Naomi Osaka emphatically ended Serena Williams’s latest bid for a record-equalling 24th Grand Slam crown with a straight-sets demolition in the Australian Open semi-finals Thursday. The Japanese third seed swept past the American veteran 6-3, 6-4 on Rod Laver Arena in front of thousands of fans allowed back in after Melbourne lifted a snap five-day lockdown. She will face either American Jennifer Brady or Czech Karolina Muchova on Saturday for a fourth Slam title after her success at Flushing Meadows in 2018 and last year, and Melbourne in 2019.
The victory left Williams, who won her last major in Melbourne in 2017, stranded on 23 Grand Slam titles as she strives to match Margaret Court’s all-time record.
Since winning while pregnant in Australia four years ago, Williams has lost four Slam finals, including one to Osaka in a controversial and heated 2018 US Open decider which left both women in tears.
“I hit a lot of unforced errors in the first few games, I was just really nervous and scared,” said Osaka, who reeled off five games in a row in the opening set after going 2-0 down.
“But then I sort of eased my way into it and the biggest thing for me was having fun.”
“For me, it’s always an honour to play her and I didn’t want to go out (of the tournament) really bad, so I just tried my best,” she added.

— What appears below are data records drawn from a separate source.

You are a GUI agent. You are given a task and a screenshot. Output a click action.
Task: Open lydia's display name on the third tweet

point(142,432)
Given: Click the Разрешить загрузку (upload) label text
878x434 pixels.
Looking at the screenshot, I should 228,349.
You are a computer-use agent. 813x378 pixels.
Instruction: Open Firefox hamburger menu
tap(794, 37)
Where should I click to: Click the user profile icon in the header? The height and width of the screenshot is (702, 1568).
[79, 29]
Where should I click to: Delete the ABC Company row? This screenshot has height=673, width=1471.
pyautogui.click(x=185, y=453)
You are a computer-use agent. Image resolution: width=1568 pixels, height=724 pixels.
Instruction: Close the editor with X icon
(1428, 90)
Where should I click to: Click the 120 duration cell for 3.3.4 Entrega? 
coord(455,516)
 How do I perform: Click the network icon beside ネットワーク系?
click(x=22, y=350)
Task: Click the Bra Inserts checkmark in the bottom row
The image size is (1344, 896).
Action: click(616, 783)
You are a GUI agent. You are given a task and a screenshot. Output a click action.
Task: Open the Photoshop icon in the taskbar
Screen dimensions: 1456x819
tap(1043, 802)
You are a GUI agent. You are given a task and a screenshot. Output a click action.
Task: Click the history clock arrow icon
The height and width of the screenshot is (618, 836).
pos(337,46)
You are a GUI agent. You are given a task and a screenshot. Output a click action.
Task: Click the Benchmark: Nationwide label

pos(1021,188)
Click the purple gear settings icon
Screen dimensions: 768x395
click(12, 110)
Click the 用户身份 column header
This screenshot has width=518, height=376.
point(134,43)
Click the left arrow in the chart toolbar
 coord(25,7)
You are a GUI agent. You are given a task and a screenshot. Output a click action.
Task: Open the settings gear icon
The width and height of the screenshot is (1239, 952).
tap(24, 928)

While Osaka held a 2-1 head-to-head advantage going into the blockbuster clash, 39-year-old Williams had a huge edge on big-match experience.
Ahead of the showdown, she had won all eight of her previous semi-finals at Melbourne Park stretching back 18 years to when she beat Kim Clijsters on her way to her first title in Australia.
Her first ever Grand Slam semi, against Lindsay Davenport at 1999 US Open, was played when Osaka was just one.
But the 23-year-old boasted a 100 percent win record in Slams when she got past the fourth round, and she kept it intact Thursday.
Williams worked hard on her fitness during the off-season and quickly asserted herself, breaking Osaka straight away with the Japanese sensation having issues with the sun and ball toss.
She consolidated by holding serve, with Osaka guilty of five unforced errors in the opening two games.
Osaka said before the match she still felt intimidated seeing Williams on the other side of the net, but her early nerves soon settled.
She saved a break point in the next game and got off the mark with an ace, then broke back to level the scores at 2-2 when Williams sent a forehand long.
Now well and truly in her groove, with her forehand doing most of the damage, Osaka won five games in a row, and the set, to leave Williams stunned.
She broke again on Williams’s opening serve of the second set, with the American screaming: “Make a shot, make a shot!”
With the crowd roaring her on, Williams stayed in touch and Osaka’s eighth double fault gave her the American a break back.
But it was a short-lived reprieve with Osaka breaking again and calmly serving out for victory.